Mr Burns will be one of 10,000 university students working for the company. Although most of these are likely to leave the company once they graduate, a significant minority will stay on and become managers. Most McDonald’s staff remain with the company for only two to three years, but the company says that its aim is to ensure that they provide a uniform standard of service.
David Fairhurst, the company’s head of human resources in Europe, believes that investing significant amounts in their training makes good business sense. “Retention of staff is not our main aim,” he said. “Some 60 per cent of our employees are aged under 21 and we know that many will leave because they see working here as a stepping stone. What matters to us is engagement and loyalty, so that service is good, and the best way to get that is through training.”
Much of the training takes place on the job, with new staff being supported by mentors, drawn from the ranks of more experienced staff. There will also be some classroom work.

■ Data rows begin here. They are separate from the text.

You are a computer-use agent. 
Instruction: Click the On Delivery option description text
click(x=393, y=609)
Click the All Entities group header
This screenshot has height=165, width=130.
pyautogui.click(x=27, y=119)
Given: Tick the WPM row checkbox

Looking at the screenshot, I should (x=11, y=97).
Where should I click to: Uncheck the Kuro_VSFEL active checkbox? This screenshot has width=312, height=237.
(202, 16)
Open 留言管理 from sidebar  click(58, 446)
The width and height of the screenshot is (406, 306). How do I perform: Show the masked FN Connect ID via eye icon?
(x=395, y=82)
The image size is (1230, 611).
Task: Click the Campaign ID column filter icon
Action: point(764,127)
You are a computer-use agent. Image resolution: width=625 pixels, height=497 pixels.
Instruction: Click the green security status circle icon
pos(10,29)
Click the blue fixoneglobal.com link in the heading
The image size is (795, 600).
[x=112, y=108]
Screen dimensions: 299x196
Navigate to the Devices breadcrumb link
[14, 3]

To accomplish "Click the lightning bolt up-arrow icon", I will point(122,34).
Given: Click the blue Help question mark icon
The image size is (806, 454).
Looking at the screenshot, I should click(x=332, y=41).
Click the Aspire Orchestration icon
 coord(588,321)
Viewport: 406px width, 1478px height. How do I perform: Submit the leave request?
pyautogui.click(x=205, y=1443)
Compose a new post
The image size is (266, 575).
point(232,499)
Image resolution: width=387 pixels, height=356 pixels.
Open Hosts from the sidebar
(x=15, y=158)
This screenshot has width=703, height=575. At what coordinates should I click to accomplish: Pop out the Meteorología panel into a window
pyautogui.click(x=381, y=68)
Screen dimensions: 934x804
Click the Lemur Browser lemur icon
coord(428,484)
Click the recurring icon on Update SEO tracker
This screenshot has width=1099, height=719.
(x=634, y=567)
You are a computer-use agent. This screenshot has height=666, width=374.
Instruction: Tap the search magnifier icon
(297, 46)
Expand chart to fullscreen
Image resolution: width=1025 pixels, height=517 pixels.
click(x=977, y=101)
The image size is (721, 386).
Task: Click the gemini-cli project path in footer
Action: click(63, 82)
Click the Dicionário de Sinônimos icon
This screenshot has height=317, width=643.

McDonald’s is one of four big employers to be given powers award nationally accredited qualifications (the others are the Ministry of Defence, Network Rail and Flybe). A spokesman from the Qualifications and Curriculum Authority, which will accredit the McDonald’s courses, said that they were chosen because they were the first employers with a demonstrable record of offering good training to apply.
In the US, where 10 per cent of adults are said to have worked at a McDonald’s, some of the company’s qualifications are already accredited. In Australia every McDonald’s employee is guaranteed an interview with Qan-tas. “We don’t mind being seen as a stepping-stone employer,” Mr Fairhurst said. “The old IBM model of keeping your people for life is no longer relevant. It is not what young people expect and it is not the right strategy for a company like ours.”